Isn't that rayiner's point, though? rayiner argues that Microsoft should have shipped without a feature at all, rather than shipping with a broken feature (e.g. shipping Surface RT without Office rather than with broken Office), which is what Apple did with the copy/paste feature on the iPhone.
He says it shouldn't have shipped with a buggy Office. It may not be correct to infer from that it should have shipped with no Office, it is just as consistent with a preference that the Surface line shipped without Surface RT. Or at least that, given a commitment to Surface RT, making Office work properly on it was treated as a prerequisite for launch.
Its also worth noting, with regard to the Apple comparison, that "copy/paste" wasn't a central selling feature of iPhone, whereas "it runs Office" was a central selling feature of Surface, including RT.
At the time, a lot of people accurately pointed out that the first iPhone wasn't really a "smartphone" at all. It was missing too many features like a real keyboard, copy/paste, and GPS. But those commenters were so busy being Right On The Internet that they missed the larger point: it wasn't a smartphone, but it wasn't a conventional phone or feature phone, either. It was something else, a product category unto itself. Just like the peanut gallery on Slashdot, most of the industry heavyweights didn't understand that fact until it was way too late. That is why Steve Ballmer is sitting at home twiddling his thumbs right now instead of running Microsoft.
The new Surface is being introduced into a very different market. Is it a new type of product altogether, like the first rudimentary iPhones were? If so, it had better be able to fulfill a lot of unsatisfied market demand, like the iPhone did, or it will languish forever in its niche.
If not -- if we're supposed to judge it as a replacement for existing laptops, tablets, or both -- then the required features and performance characteristics are very well understood, and Microsoft has no excuses if they fail to meet those requirements.

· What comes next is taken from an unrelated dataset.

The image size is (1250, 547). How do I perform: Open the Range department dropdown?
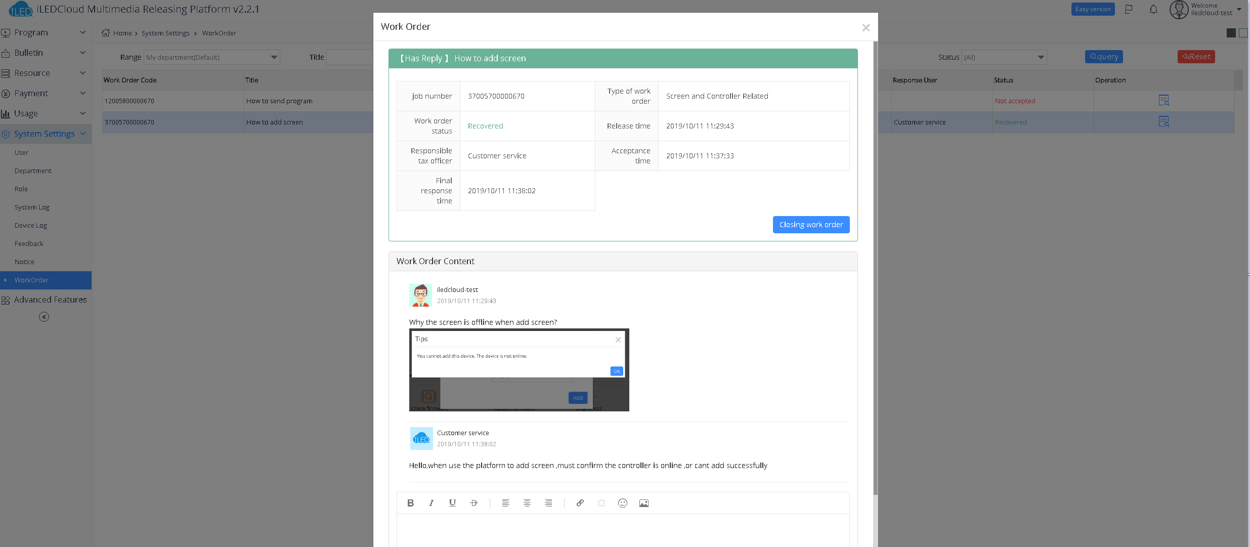tap(212, 57)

Their failure to engage with graphic artists and other key users at the design phase was clearly a bad move.
To be fair though, apple has its own schizo nature compromise going on with the iOS / OS X divide. iOS's inability to multi-task or scale up to bigger screens makes it unsuitable for productivity, and OS X's lack of touch support makes it unsuitable for light-weight entertainment and real on-the-go usage.

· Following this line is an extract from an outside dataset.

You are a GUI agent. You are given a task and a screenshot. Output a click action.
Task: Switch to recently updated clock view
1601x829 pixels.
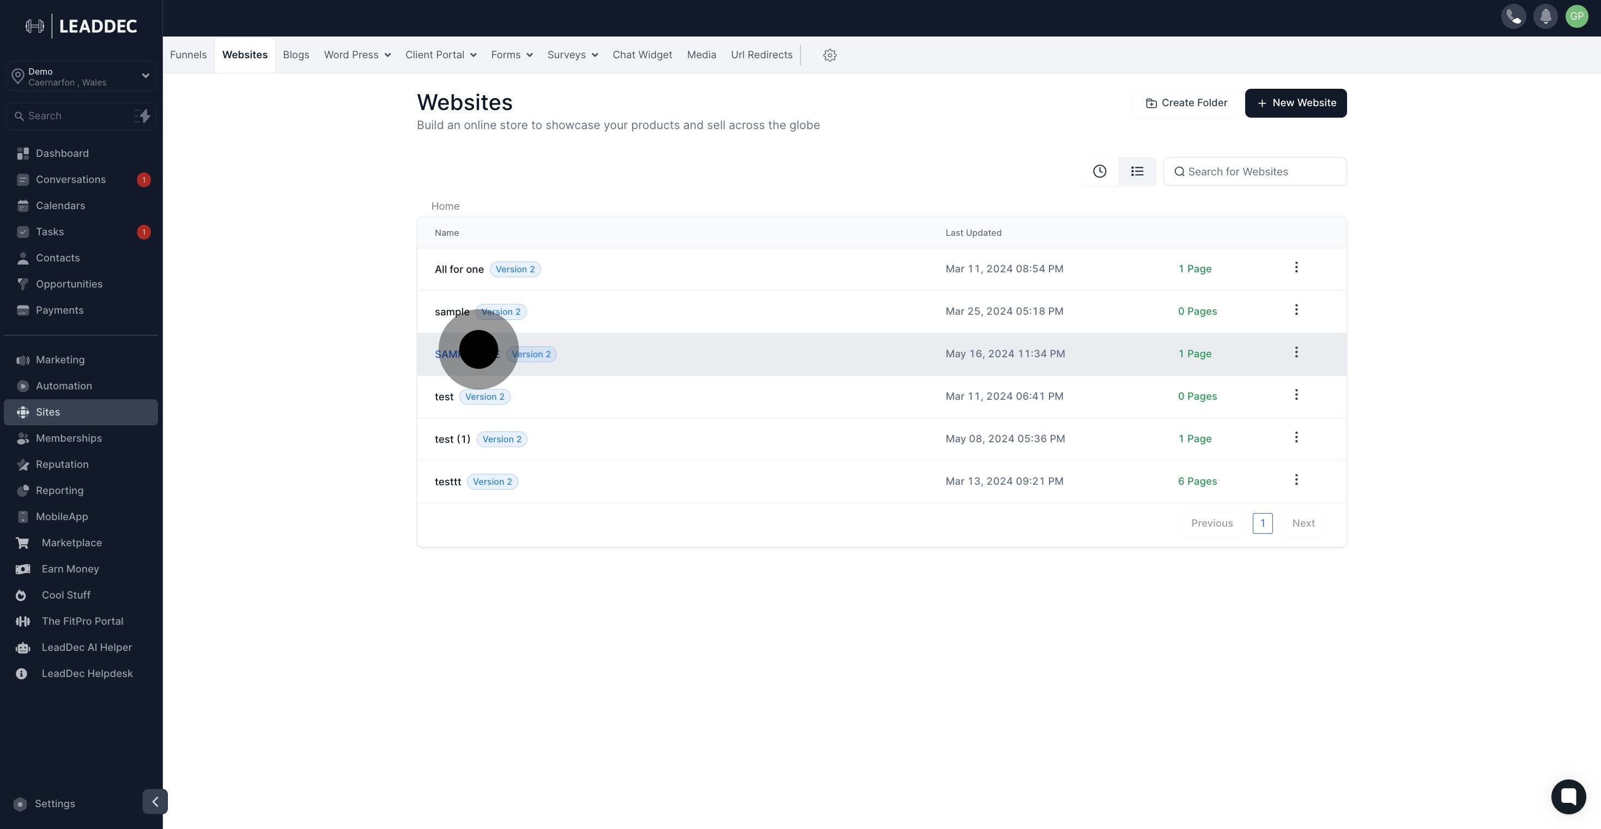click(x=1099, y=172)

In fact, now that W8 has made me used to combining productivity and touch in a single device I've found that I dislike using all non-touch PC's, including apple's.
For a start iOS does multitask and for many apps automatically scale up to larger screens. Those two points have nothing to do with why people rarely use iPads for productivity (whatever that means). It's because the form factor, input method and brand lends itself to consumption.
It's great that you find W8 to be the best of both worlds. But you are the anomaly right now. And for me personally I like having two devices dedicated to what they do best, "work" and "play". I think Apple may just too.
Well, i'm always reminded of star trek tng, where all devices are touch devices, even the engineering workstations, and it makes perfect sense. For me, it's not a question of whether we're headed for an all-touch future, just a question of when and how. I'm curious what apple will do when they eventually bring touch to the desktop.
Sometimes its better to not do something unless you can do it right. E.g. Surface RT shouldn't have shipped without a final version of Office. It featured prominently in every rewview, and almost nobody went back and updated theirs. E.g. Surface Pro shouldn't have shipped without Haswell. E.g. Surface Pro 2 shouldn't have shipped without the major firmware update that improved battery life by 20%. E.g. Apple has wisely avoided shipping a Retina MBA because they can't do it yet without regressing battery life.
Microsoft is playing in Apple's price range, and is late to the game. What it lacks is Apple's ability to take on limited ambitious, but (usually) execute those without major flaws.